There is a cost in transferring the processing between a CPU and the accelerator, and this limits the size of the task that will save power or boost performance. For smaller tasks, the energy consumed and time taken to transfer the task exceeds the energy or time saved by using the accelerator.
Data Transfer Cost
To reduce time and energy costs, a Shared Virtual Memory with hardware cache coherency—as found in the I6500 CPU—is ideal as it addresses much of the cost of transferring the task. This is because it eliminates the copying of data and the flushing of caches. There are other available techniques to achieve even greater reductions.

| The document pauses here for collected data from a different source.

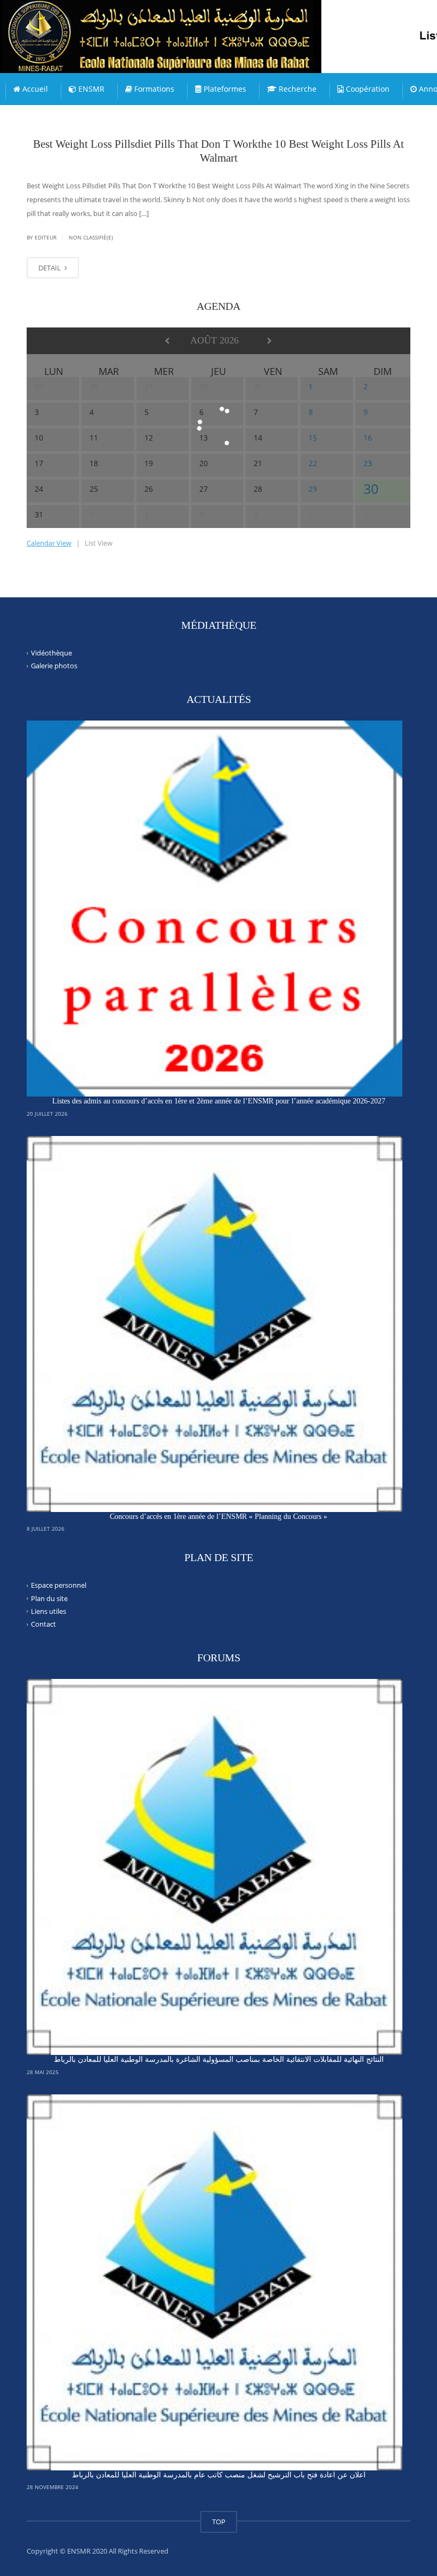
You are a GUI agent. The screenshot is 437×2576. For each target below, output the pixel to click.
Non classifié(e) (91, 237)
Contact (43, 1624)
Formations (153, 89)
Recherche (297, 89)
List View (98, 543)
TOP (218, 2521)
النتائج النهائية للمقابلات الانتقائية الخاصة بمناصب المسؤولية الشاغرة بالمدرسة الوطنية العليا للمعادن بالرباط (219, 2059)
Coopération (367, 89)
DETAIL (50, 268)
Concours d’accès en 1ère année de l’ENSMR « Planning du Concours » (218, 1517)
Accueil (34, 89)
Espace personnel (58, 1585)
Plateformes (223, 89)
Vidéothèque (51, 653)
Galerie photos (54, 665)
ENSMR (90, 89)
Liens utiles (48, 1611)
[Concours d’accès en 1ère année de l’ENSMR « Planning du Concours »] (214, 1324)
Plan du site (49, 1598)
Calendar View (49, 543)
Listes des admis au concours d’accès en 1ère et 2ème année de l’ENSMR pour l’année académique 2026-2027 (218, 1101)
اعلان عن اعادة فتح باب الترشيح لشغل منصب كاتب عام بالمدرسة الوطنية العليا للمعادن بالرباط (219, 2475)
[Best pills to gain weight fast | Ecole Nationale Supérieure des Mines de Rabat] (184, 26)
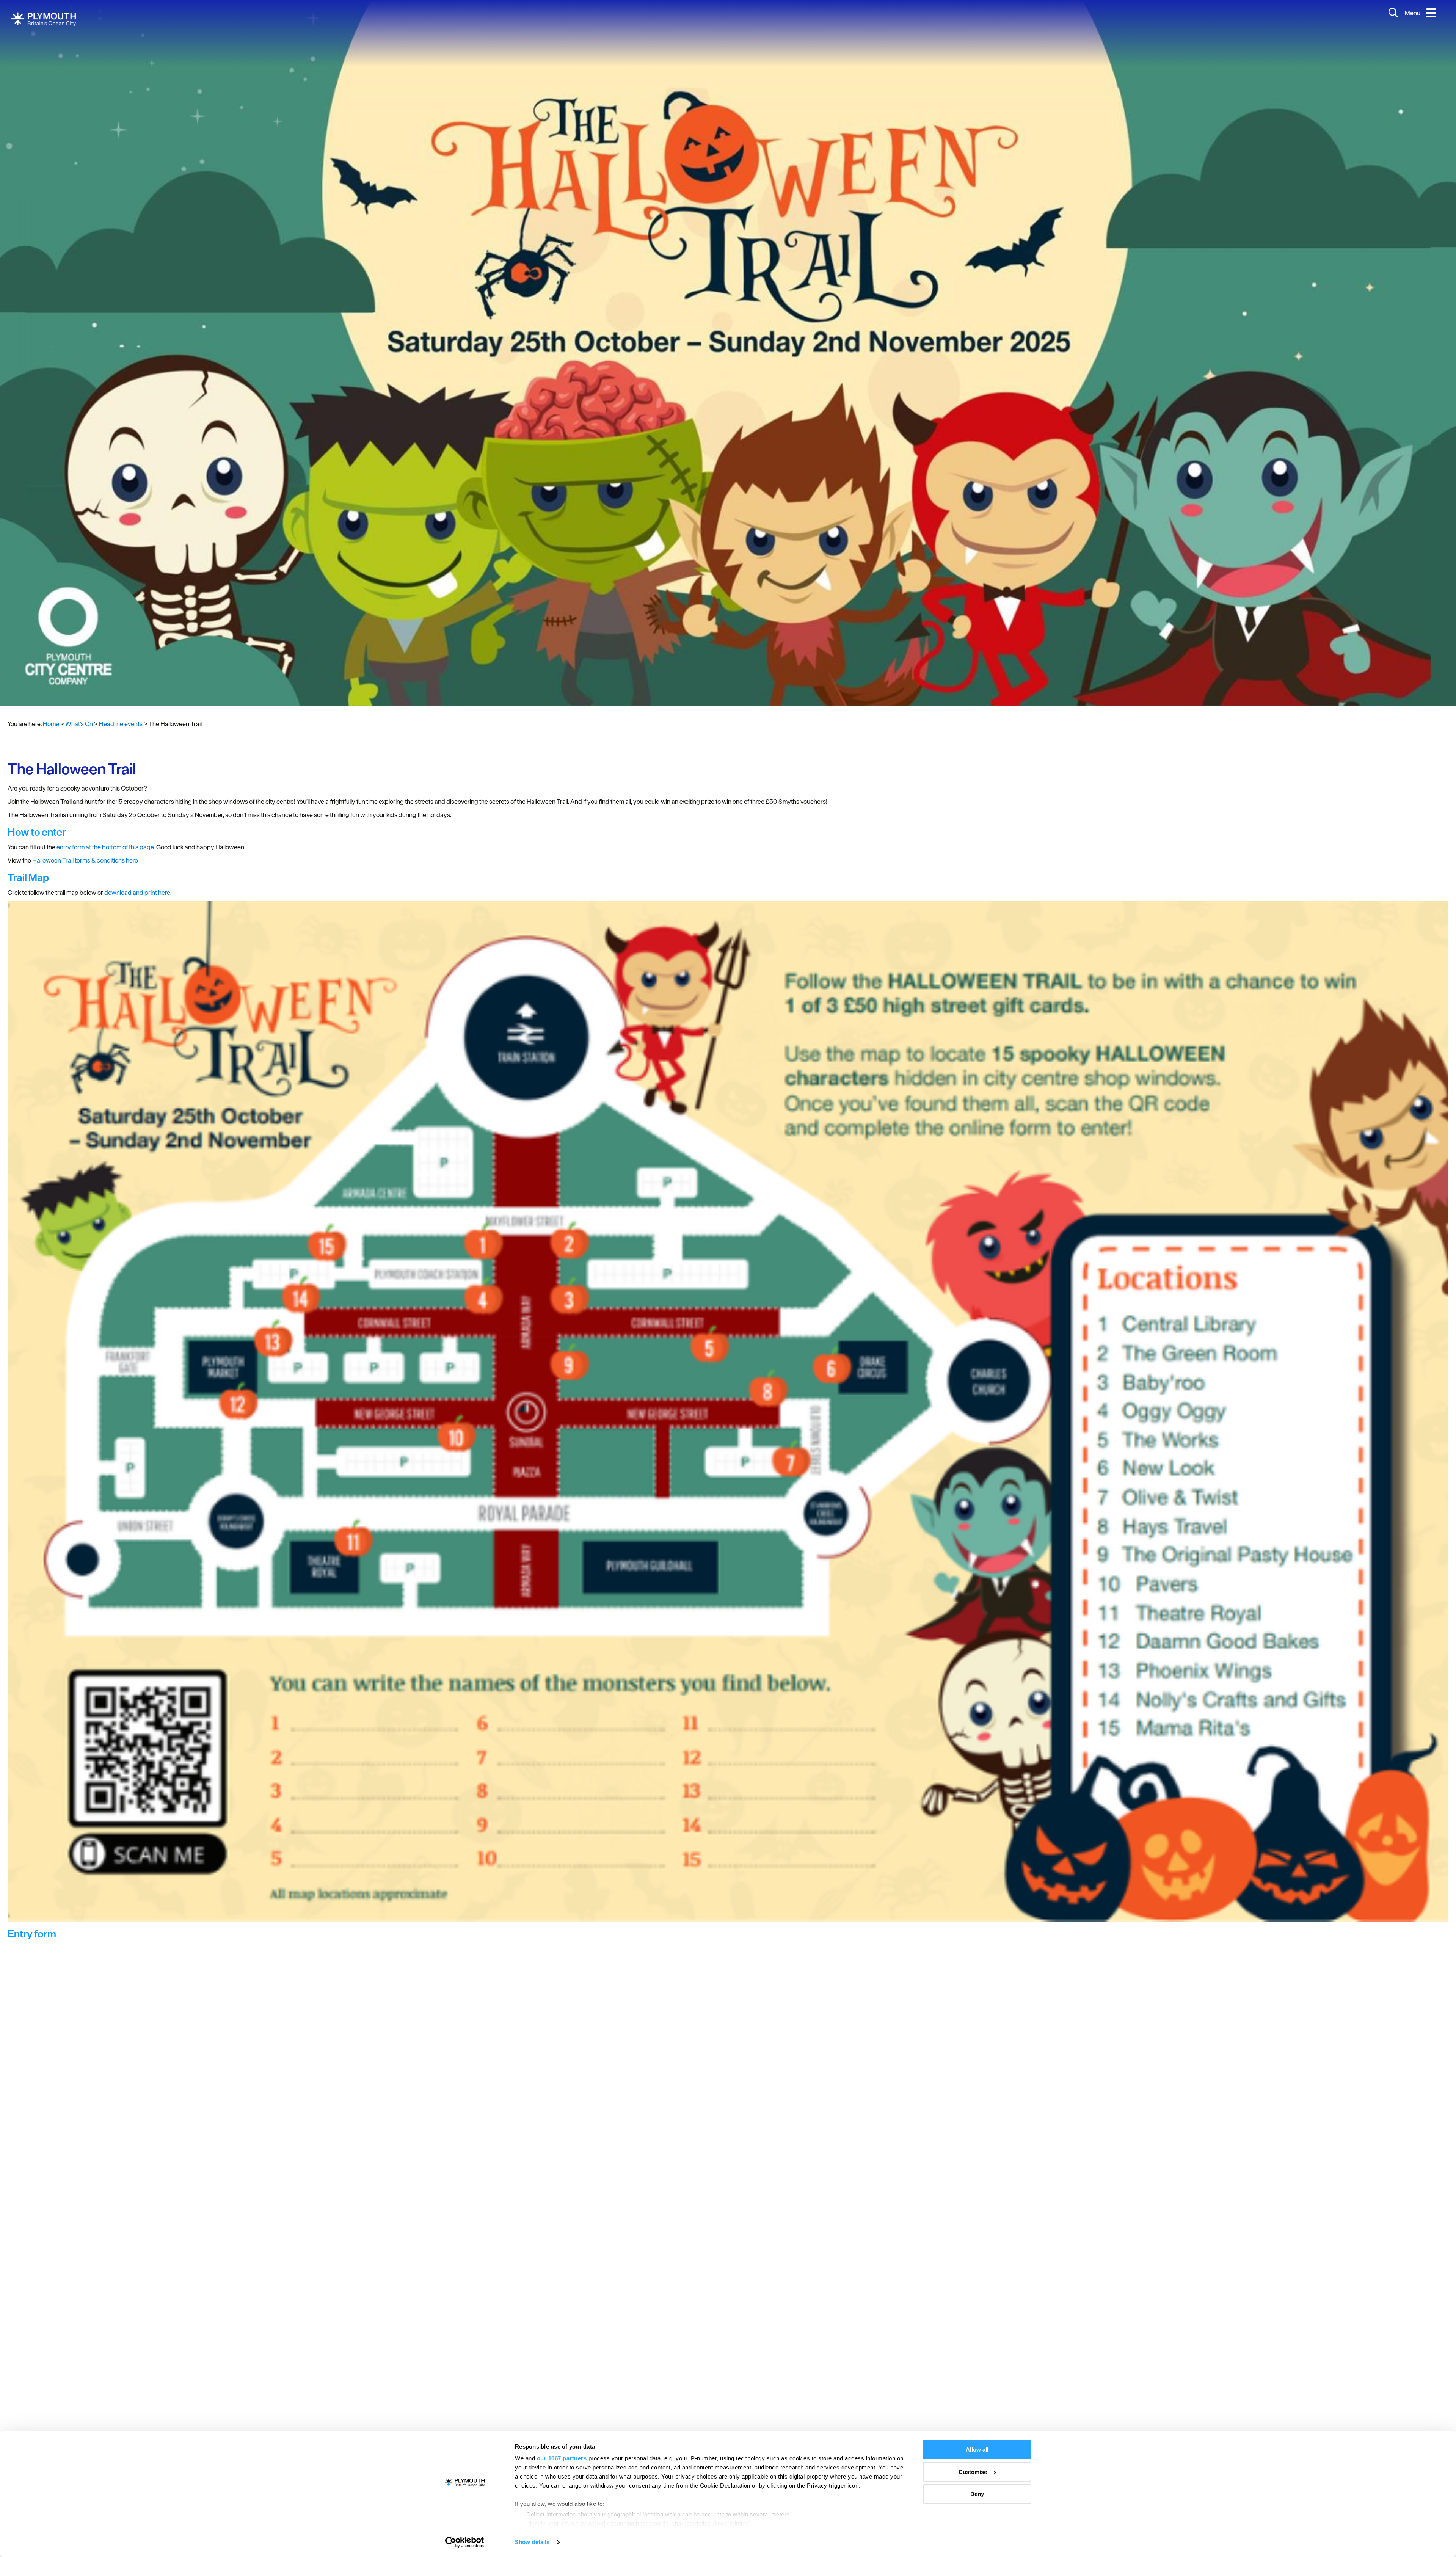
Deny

The HSA Foundation has developed an environment to support the integration of heterogeneous processing elements in a system that extends beyond CPUs and GPUs. The HSA system’s intermediate language, HSAIL, provides a common compilation path to heterogeneous Instruction Set Architectures (ISAs) that greatly simplifies the system software development but also defines User Mode Queues.
These queues enable tasks to be scheduled and signals to trigger tasks on other processing elements, allowing sequences of tasks to execute with very little overhead between them.
Heterogeneous systems offer the opportunity to significantly increase system performance and reduce system power consumption, enabling systems to continue to scale beyond the limitations imposed by ever shrinking process geometries.
Multi-threaded, heterogeneous and coherent CPU clusters such as the MIPS I6500 have the ideal characteristics to sit at the heart of these systems. As such they are well placed to efficiently power the next generation of devices.
Tim Mace is Senior Manager, Business Development, MIPS Processors, Imagination Technologies.